Film Review: The Revenge of Frankenstein (1958)

Also known as: Blood of Frankenstein (working title), I, Frankenstein (alternate title)
Release Date: June 1st, 1958 (US)
Directed by: Terence Fisher
Written by: Jimmy Sangster
Based on: Frankenstein by Mary Shelley
Music by: Leonard Salzedo
Cast: Peter Cushing, Francis Matthews, Eunice Gayson, Michael Gwynn, Michael Ripper

Hammer Film Productions, 89 Minutes

Review:

“It should have been perfect. I made it to be perfect. If the brain hadn’t been damaged, my work would have been hailed as the greatest scientific achievement of all time. Frankenstein would have been accepted as a genius of science. Instead, he was sent to the guillotine. I swore I would have my revenge. They will never be rid of me!” – Dr. Victor Stein

The Revenge of Frankenstein was the first sequel to The Curse of Frankenstein. It came out pretty quickly, as its predecessor was released just a year earlier. Also, 1958 saw the release of another major Hammer Films movie that also starred Peter Cushing: The Horror of Dracula. Just after that, in 1959, we got The Mummy. Both of of those films kicked off their respected franchises for Hammer. Basically, Cushing was the king of the Universal Monsters remakes in the UK.
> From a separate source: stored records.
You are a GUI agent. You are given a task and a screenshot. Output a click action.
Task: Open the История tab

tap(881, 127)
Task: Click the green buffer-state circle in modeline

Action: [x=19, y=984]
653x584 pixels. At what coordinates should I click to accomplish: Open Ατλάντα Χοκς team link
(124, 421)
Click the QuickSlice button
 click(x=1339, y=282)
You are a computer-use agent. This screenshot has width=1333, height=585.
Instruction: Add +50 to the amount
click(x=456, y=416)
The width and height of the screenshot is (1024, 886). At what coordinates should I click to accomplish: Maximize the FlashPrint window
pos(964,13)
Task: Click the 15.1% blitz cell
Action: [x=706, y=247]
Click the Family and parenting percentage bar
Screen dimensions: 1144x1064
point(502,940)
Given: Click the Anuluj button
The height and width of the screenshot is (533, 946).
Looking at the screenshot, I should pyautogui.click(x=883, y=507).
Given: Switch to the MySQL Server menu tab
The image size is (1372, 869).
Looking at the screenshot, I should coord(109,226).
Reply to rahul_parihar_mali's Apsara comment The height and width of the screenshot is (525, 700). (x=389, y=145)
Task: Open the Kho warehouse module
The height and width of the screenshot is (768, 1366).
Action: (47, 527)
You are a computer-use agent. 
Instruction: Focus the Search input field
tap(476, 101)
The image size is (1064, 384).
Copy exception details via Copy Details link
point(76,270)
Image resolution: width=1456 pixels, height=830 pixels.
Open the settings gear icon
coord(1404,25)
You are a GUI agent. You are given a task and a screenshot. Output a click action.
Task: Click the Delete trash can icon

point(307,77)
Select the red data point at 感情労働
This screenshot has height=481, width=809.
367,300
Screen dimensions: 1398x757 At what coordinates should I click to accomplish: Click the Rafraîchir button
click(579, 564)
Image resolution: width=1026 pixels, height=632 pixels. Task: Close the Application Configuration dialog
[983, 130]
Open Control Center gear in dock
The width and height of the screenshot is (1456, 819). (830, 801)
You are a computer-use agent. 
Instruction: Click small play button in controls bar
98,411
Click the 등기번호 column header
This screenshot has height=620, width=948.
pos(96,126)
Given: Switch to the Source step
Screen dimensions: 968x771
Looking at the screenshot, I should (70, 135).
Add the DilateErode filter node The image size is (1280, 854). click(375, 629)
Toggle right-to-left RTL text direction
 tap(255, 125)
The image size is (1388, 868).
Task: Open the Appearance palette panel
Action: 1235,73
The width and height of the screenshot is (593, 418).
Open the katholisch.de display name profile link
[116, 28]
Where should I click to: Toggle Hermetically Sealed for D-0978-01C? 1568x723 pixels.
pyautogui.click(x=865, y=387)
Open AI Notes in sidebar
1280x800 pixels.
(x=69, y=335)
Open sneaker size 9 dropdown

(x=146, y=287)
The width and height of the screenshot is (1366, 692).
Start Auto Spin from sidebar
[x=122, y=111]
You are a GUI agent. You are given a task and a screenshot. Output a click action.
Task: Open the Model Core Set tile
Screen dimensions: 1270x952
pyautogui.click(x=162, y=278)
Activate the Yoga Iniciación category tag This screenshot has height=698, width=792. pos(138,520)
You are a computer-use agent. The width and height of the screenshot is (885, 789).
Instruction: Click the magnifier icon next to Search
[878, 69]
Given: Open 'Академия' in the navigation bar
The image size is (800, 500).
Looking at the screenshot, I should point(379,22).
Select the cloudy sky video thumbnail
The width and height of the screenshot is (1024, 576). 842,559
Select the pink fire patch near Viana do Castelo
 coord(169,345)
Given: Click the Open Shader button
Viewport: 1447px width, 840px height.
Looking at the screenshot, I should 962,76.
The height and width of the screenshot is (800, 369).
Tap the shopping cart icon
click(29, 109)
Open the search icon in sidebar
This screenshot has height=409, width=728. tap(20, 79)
Now this isn’t nearly as good as Curse but it isn’t the worst of the Frankenstein sequels either. I feel that the creative process was probably hindered by Hammer Films being spread too thin due to a bunch of films being developed at the same time.

The script is still pretty decent and the story works well in keeping Baron Frankenstein alive and his experiments going.

However, this actually plays more like a drama than a horror film. Sure, there’s a monster but he’s hardly scary and then there’s a man who has been experimented on by Frankenstein and goes mad, dying in the doctor’s arms, yelling his name in front of a bunch of people at a party.

While Baron Frankenstein now exists as Dr. Stein and practices in another town, the yelling of his true name, combined with his likeness, makes the townsfolk very suspicious.

Frankenstein’s assistant in this film is much more on his side than the previous movie and he assists the doctor in faking his own death, once again, so that he can escape, move somewhere else and continue his work. I actually love the final scene in this movie and it firmly establishes that this film isn’t just a sequel but that it’s now an ongoing franchise.

This is an interesting and well crafted chapter in Hammer’s Frankenstein series, even if it is short on terror. It’s carried by the great performance of Peter Cushing, who seems more comfortable in the role and looks like he’s really enjoying the character, which is probably the best role he’s played over his long career.

The Revenge of Frankenstein is a solid outing by Hammer and another good performance by Peter Cushing. I also really enjoyed the performance by Michael Gwynn as a victim of Frankenstein’s work. Gwynn worked in other Hammer films, as well and is probably most recognized as the priest from Scars of Dracula.

Additionally, Francis Matthews was great as Frankenstein’s sinister assistant Dr. Hans Kleve.

In the end, Terence Fisher directed a pretty good sequel to his predecessor that built off of it and set the stage for the chapters after this one.

Rating: 6.5/10
Pairs well with: other Hammer Frankenstein films, as well as the Hammer Dracula and Mummy series.